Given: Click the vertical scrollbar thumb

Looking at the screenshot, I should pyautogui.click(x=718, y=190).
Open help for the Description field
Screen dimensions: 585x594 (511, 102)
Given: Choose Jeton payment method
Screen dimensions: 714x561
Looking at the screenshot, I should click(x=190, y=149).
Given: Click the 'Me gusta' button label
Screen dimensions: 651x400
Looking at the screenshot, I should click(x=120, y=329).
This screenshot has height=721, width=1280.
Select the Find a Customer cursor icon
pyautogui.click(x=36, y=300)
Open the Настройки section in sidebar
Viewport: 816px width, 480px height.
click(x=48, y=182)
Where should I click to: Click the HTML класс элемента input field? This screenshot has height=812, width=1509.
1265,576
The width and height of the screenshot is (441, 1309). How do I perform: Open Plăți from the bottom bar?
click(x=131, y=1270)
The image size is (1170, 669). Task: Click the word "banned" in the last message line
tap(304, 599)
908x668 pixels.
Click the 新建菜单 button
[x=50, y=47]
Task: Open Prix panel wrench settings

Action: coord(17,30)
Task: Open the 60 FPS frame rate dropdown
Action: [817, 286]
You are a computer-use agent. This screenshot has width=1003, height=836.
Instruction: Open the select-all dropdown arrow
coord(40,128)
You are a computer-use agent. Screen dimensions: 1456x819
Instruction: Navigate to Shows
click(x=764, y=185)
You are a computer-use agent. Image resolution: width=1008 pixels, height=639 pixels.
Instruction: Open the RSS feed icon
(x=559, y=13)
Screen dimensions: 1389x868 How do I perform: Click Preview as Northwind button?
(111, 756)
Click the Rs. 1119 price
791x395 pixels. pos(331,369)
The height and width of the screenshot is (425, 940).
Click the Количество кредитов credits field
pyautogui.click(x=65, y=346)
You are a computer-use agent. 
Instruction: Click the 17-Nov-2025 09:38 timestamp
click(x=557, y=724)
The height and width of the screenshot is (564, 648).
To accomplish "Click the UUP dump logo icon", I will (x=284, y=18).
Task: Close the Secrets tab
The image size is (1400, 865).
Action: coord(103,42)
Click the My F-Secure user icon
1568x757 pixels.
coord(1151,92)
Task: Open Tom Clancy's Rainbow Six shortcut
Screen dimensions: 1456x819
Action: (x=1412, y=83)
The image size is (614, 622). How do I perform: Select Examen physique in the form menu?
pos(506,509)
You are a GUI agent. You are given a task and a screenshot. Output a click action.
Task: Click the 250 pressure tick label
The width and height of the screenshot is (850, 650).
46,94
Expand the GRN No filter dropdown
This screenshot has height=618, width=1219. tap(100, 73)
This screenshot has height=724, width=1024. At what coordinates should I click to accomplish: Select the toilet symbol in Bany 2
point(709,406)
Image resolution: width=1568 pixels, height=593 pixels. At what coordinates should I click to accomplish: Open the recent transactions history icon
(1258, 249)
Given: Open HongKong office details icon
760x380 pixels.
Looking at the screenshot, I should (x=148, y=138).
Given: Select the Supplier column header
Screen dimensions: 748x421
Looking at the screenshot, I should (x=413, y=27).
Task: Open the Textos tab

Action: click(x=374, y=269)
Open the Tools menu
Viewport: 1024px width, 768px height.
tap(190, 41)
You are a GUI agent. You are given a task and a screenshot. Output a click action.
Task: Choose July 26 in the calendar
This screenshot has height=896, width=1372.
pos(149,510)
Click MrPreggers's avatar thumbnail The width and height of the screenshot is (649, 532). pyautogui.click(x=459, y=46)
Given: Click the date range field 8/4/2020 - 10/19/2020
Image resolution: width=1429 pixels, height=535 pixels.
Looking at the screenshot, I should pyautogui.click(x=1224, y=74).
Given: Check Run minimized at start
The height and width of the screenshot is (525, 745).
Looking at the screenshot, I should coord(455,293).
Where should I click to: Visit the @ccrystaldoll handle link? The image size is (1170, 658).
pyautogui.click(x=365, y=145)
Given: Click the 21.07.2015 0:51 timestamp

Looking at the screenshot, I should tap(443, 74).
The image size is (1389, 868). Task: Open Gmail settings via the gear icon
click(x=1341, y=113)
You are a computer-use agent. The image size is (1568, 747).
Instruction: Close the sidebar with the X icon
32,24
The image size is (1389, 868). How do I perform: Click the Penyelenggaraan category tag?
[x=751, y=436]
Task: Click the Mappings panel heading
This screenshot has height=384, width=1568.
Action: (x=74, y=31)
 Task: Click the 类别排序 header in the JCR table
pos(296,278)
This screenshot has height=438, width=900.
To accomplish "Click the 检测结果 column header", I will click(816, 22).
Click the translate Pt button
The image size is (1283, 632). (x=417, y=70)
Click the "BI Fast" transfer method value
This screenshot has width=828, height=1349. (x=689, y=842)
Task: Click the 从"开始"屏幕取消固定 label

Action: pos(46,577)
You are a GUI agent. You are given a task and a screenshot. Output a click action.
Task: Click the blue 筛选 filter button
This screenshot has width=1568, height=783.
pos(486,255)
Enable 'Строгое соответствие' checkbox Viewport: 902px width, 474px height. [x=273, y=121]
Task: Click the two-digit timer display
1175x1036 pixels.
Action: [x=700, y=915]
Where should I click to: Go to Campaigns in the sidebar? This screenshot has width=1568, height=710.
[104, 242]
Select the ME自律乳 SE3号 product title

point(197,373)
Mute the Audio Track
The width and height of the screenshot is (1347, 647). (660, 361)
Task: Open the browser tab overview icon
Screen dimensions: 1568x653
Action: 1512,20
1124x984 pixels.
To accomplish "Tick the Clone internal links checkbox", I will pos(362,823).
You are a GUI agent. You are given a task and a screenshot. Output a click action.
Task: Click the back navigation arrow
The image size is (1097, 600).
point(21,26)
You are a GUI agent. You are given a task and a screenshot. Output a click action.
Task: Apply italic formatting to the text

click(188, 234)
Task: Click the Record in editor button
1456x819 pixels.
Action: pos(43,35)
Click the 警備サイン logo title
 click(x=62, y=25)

§

• Exercise objective
Could you copy out the listing again from the line containing "Task: Open the browser tab overview icon" through the end of the listing, with the requests included and 52 added to every coordinate in the answers?

• Result of the task
Task: Open the browser tab overview icon
Screen dimensions: 1568x653
Action: 1564,72
1124x984 pixels.
To accomplish "Tick the Clone internal links checkbox", I will pos(414,875).
You are a GUI agent. You are given a task and a screenshot. Output a click action.
Task: Click the back navigation arrow
The image size is (1097, 600).
point(73,78)
You are a GUI agent. You are given a task and a screenshot. Output a click action.
Task: Apply italic formatting to the text

click(240, 286)
Task: Click the Record in editor button
1456x819 pixels.
Action: pos(95,87)
Click the 警備サイン logo title
 click(x=114, y=77)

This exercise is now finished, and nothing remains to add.